IMMIGRATION. Madrid offre des avions au Sénégal, à la Mauritanie et au Cap-Vert afin qu'ils surveillent les clandestins.
Les autorités espagnoles donnent dans la diplomatie de la prodigalité. En échange d'une coopération en matière de lutte contre l'immigration illégale, des pays africains ont reçu de Madrid des présents auxquels ils ne s'attendaient pas. Le Sénégal, la Mauritanie et le Cap-Vert se sont vu offrir - contre cent euros symboliques - trois avions de surveillance de modèle C-212, des engins bimoteurs sophistiqués capables d'atterrir sur des terrains difficiles.

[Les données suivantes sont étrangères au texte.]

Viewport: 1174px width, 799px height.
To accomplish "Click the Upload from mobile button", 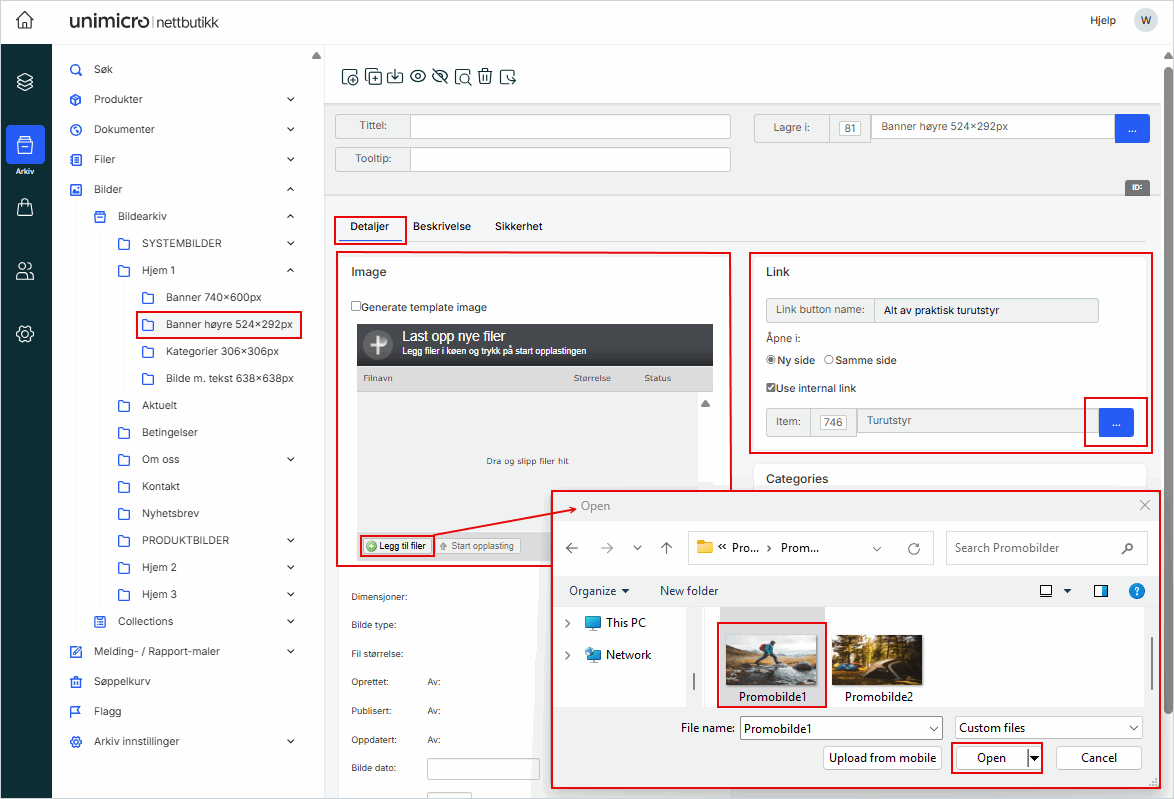I will click(x=882, y=758).
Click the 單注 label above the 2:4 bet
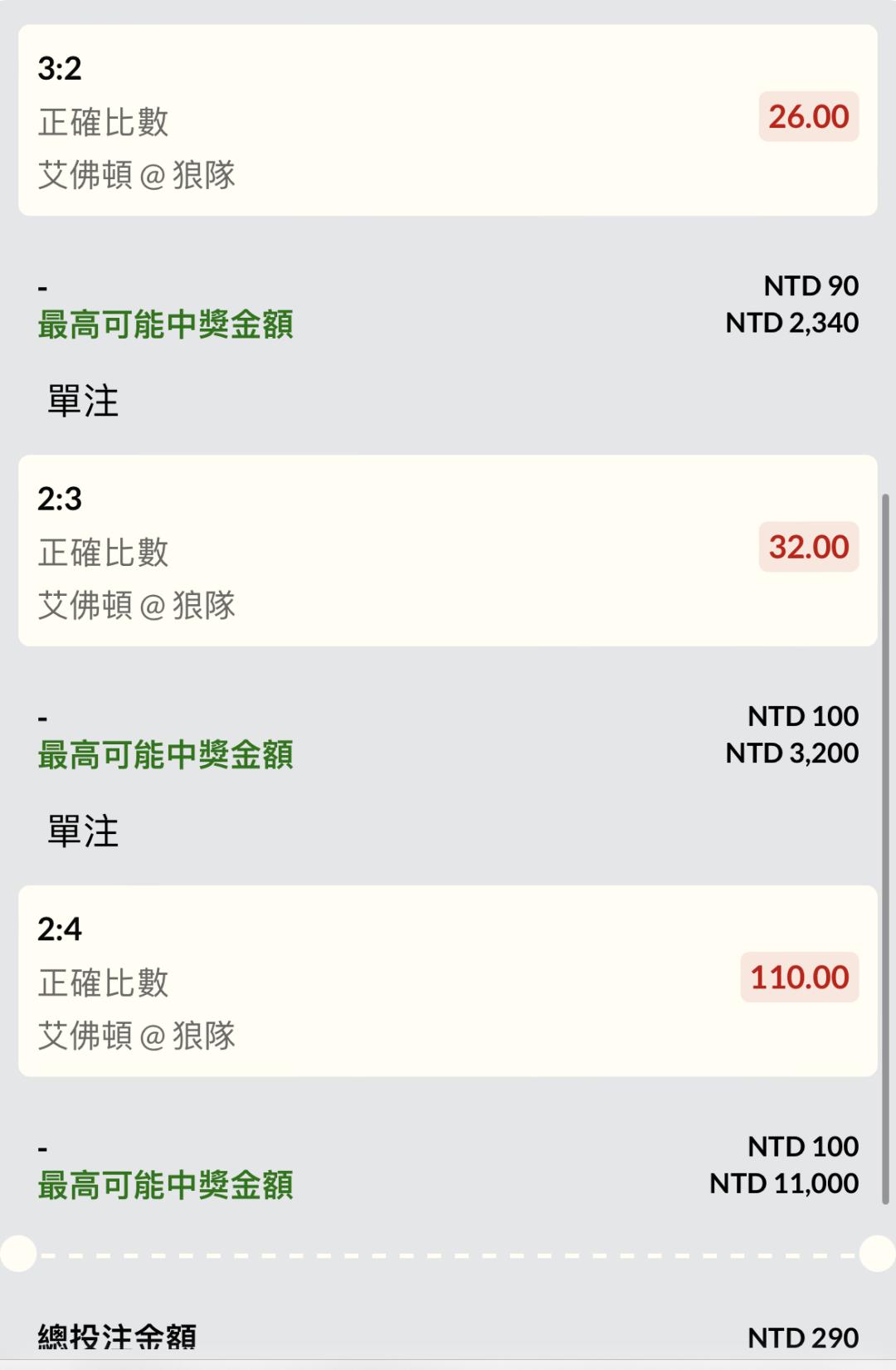 click(83, 831)
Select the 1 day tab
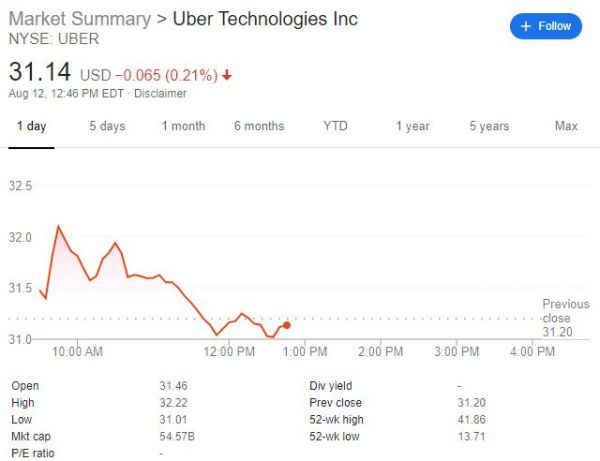The height and width of the screenshot is (461, 600). pyautogui.click(x=32, y=126)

A quoi il faut ajouter d'autres récents cadeaux: huit patrouilles, des véhicules tout-terrain et du matériel militaire. Ces largesses sont accompagnées de révisions techniques et de cours de formation pour les pilotes néophytes. Une telle générosité n'a rien de désintéressé. Le gouvernement Zapatero s'est donné comme priorité de former un «verrou maritime» le long des côtes de l'Afrique occidentale d'où, depuis quelques années, des milliers de clandestins tentent leur chance vers l'archipel espagnol des Canaries, non loin du sud du Maroc. Alors que le passage d'immigrants via le détroit de Gibraltar est de plus en plus contrôlé, les émigrants africains s'entassent depuis le littoral sénégalais ou mauritanien sur des «cayucos», des bateaux de pêche traditionnels censés les amener vers les Canaries. S'ils atteignent leur but (beaucoup sont interpellés ou se noient au cours de cette périlleuse traversée de 2000 kilomètres), ces «sans-papiers» sont ensuite transférés vers la péninsule espagnole, ce qui, dans la pratique, leur permet de circuler librement dans l'espace Schengen.

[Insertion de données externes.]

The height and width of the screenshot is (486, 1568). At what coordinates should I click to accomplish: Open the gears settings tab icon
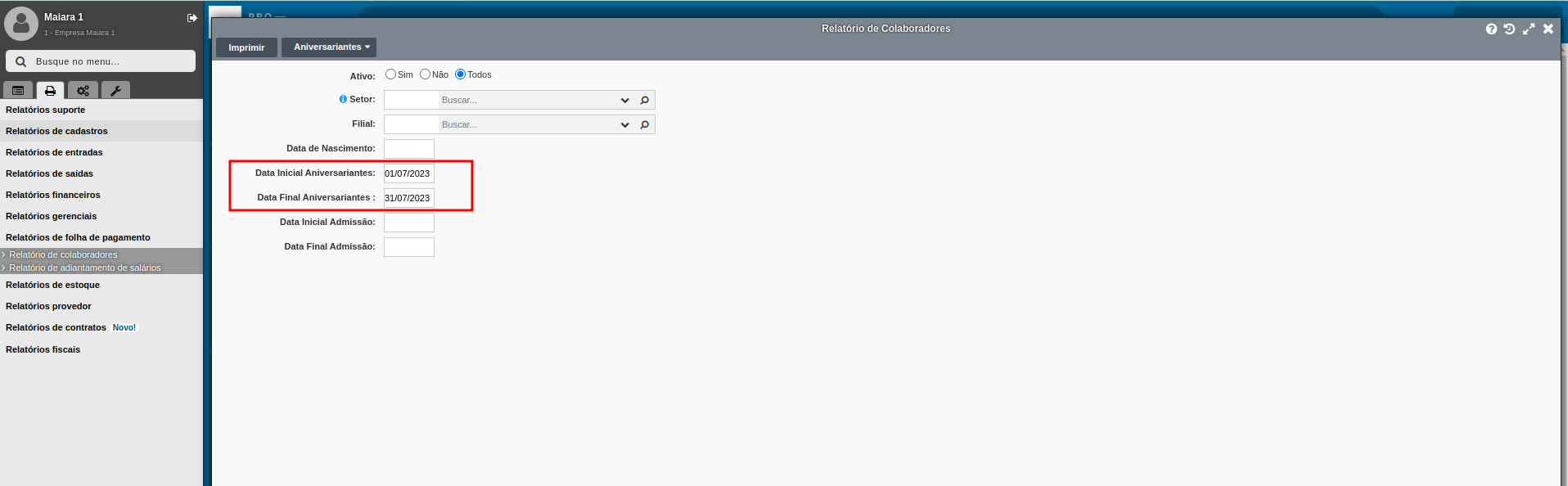point(83,91)
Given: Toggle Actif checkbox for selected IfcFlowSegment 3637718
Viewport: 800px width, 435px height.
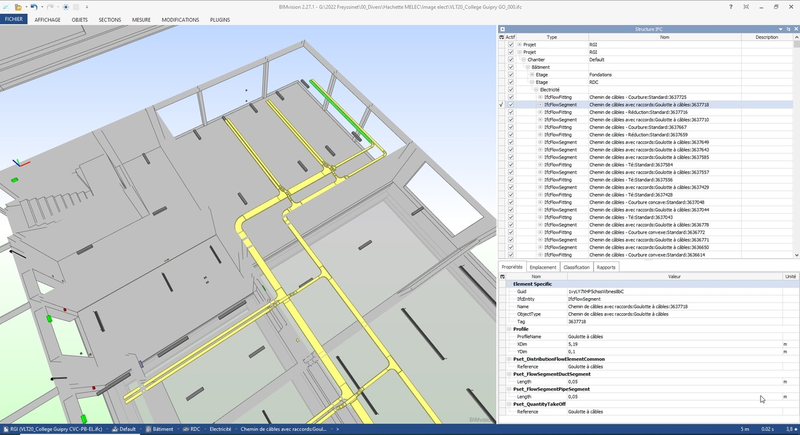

Baisse des interpellations
Depuis 2003, cette nouvelle route de l'immigration clandestine inquiète fortement les autorités espagnoles. D'autant que l'impact de ces arrivées dramatiques contribue à faire de l'immigration un des principaux sujets de préoccupation de la population, derrière le chômage et le logement. Depuis, le gouvernement Zapatero s'est dépensé sans compter pour réduire cet afflux: déploiement de la force européenne Frontex - sorte de gendarme maritime au large des côtes africaines; présence de patrouilles et d'avions espagnols; offensive diplomatique avec les pays d'origine pour faciliter les rapatriements... Ces efforts ont payé. En 2007, le nombre d'interpellations a chuté de moitié et plus de 90% des immigrants arrêtés sont renvoyés dans leur pays.
Mais Madrid n'entend pas s'arrêter en si bon chemin: avec ces «cadeaux» offerts aux pays africains, l'Espagne obtient de juteuses contreparties: ses patrouilles peuvent en effet naviguer à loisir dans les eaux territoriales sénégalaises, mauritaniennes et cap-verdiennes pour tenter d'intercepter en amont les «cayucos» emplis d'émigrants. Et d'ici deux mois, dans cette même zone, les Européens disposeront d'un système de communication par satellite permettant une meilleure détection des embarcations de clandestins.